Help! What's strangling my aquilegia and a question about lupins?
Hi all,
a few few months ago some of you kindly identified my aquilegia as I didn't know what it was.
Since then it has grown and flowered but it also is being taken over by some sort of climber! Which has big ivy shaped leaves....its growing really vigourously and has now jumped across to the iris!
Anyone know what it is? There are some purple flowers but I'm not sure which plant they are from....also not sure if the star shaped things at top are buds of climber or seed heads from acquilegia!
the aquilegia was a present from a friend who moved house and I'm guessing she must of dug the climber up with it....unless it's a weed!
whats the best way of sorting it out as I'm worried it will take over!
lastly are you supposed to deadhead lupins? I grew these from seed last year and I'm really pleased with them but I think I am in need of general tips on garden design as I plonked them at the front of the bed which I started from scratch and they are hiding everything else!
Thanks in advance




Posts
Can't comment on the lupins, but the climber is bindweed, famous for strangling plants
Those lupins are lovely, and I quite like tall plants coming forward occasionally in the border - looks less regimented like that. Yes, deadhead the lupins when the flowers fade. Also your Bearded iris, I'd deadhead them too.
Panda's right - that's bindweed - remember the leaves and if it reappears next year you'll weed it out before it starts strangling plants.
As for now I would carefully try to disentangle it from your plants, and cut it down, then get some Roundup Gel and apply it to the remaining bindweed leaves and leave it to go brown and die - it'll take a couple of weeks, but when the leaves are brown it'll indicate that the roots are dead too.
If you try to pull it up before it's dead every little bit of root left in the soil will grow into a new plant.
The purple flower is your aquilegia
Gardening in Central Norfolk on improved gritty moraine over chalk ... free-draining.
Oh dear! Do you think I will be able to dig up aquilegia and separate it or is it best to chuck the lot!
Great advice thanks dove and will deadhead the iris too!
This is my way with bindweed - If you can disentangle it, do so and lay it out on some layers of newspaper or something like that. Then (following the safety advice on the bottle) you can spray it with glyphosate very easily and thoroughly without affecting nearby plants/the lawn. Let the weedkiller completely dry before removing the papers, and placing the bindweed back in the border where you should let it slowly die.
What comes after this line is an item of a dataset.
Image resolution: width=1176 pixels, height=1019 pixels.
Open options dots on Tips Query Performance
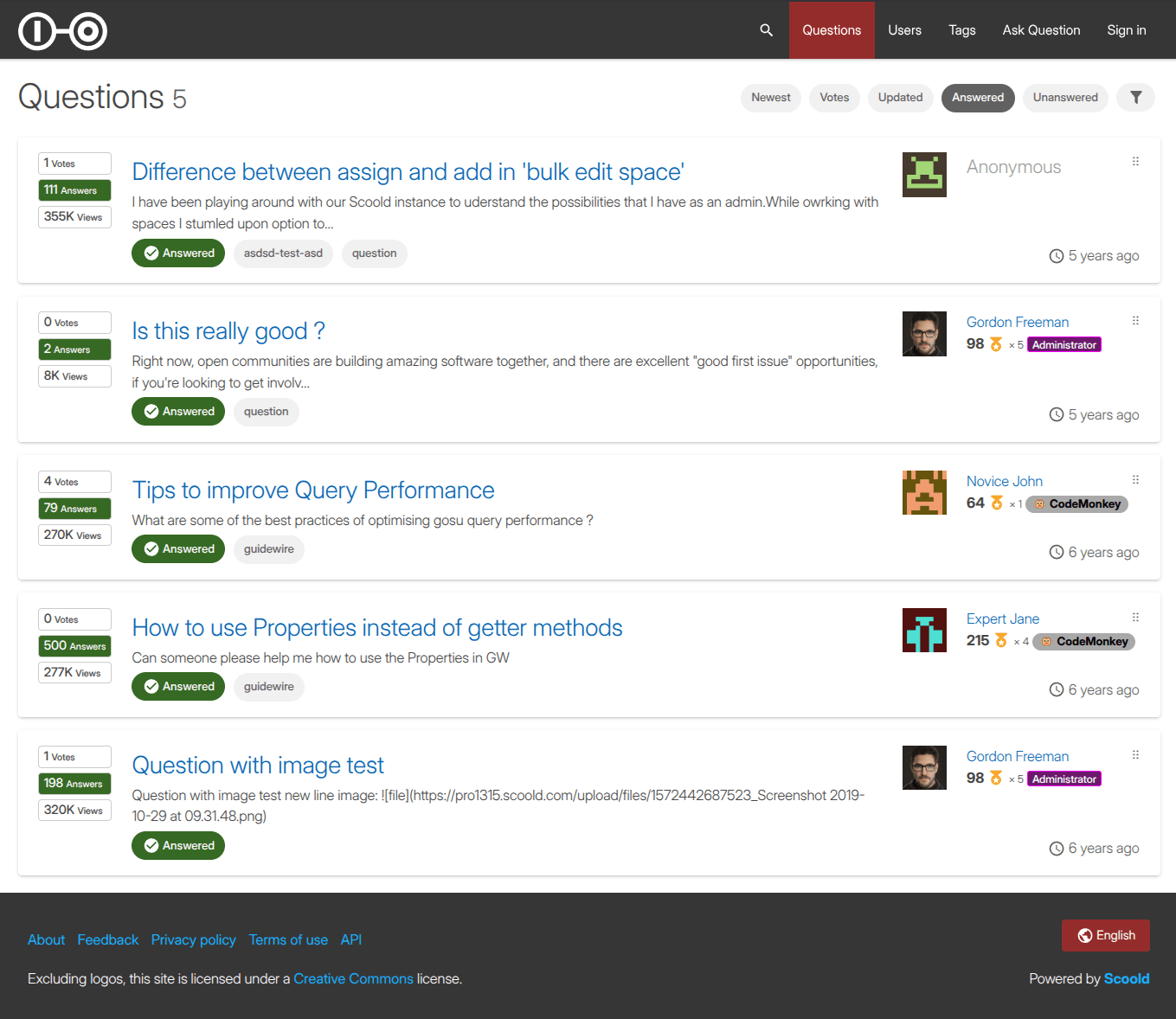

If you can't disentangle it, you can spray in situ one leaf at a time (in calm still weather) using a bit of cardboard to protect your plants. The odd drop of glyphosate won't hurt them much (wash it off if this happens).
When the bindweed is dead (a couple of weeks or so) you can remove it.
Hi Cidermill
What lovely lupins, Dove gives good advice, just wanted to add that the spiky four lobed pods which may be what you refer to as star shaped things are indeed aquilegia seed heads and as they are rampant self seeders, unless you want aquilegias everywhere I suggest you deadhead them before they burst open. Good luck with eradicating the bindweed!
i know it sounds daft,but do i cut the whole flower off the lupins or just pull out the little flowers when they go brown, i know iam ,not really clued up on lupins.
Cut the whole stem of the lupins back to where they emerge from the leaves.
I've been reasonably successful at getting rid of rampant bindweed by untangling as much as I can, stuffing it into a plastic bag and spraying copious amounts of round up into the bag. I then tie the bag up with string and leave the whole lot where it is until the contents go brown. Last year I left one bag full which was sprouting from the middle of a large thorny shrub for most of the summer and so far this it hasn't reappeared.
By the way, i wear gloves when I'm doing the spraying.
Good idea Dyers. Worth mentioning the gloves too.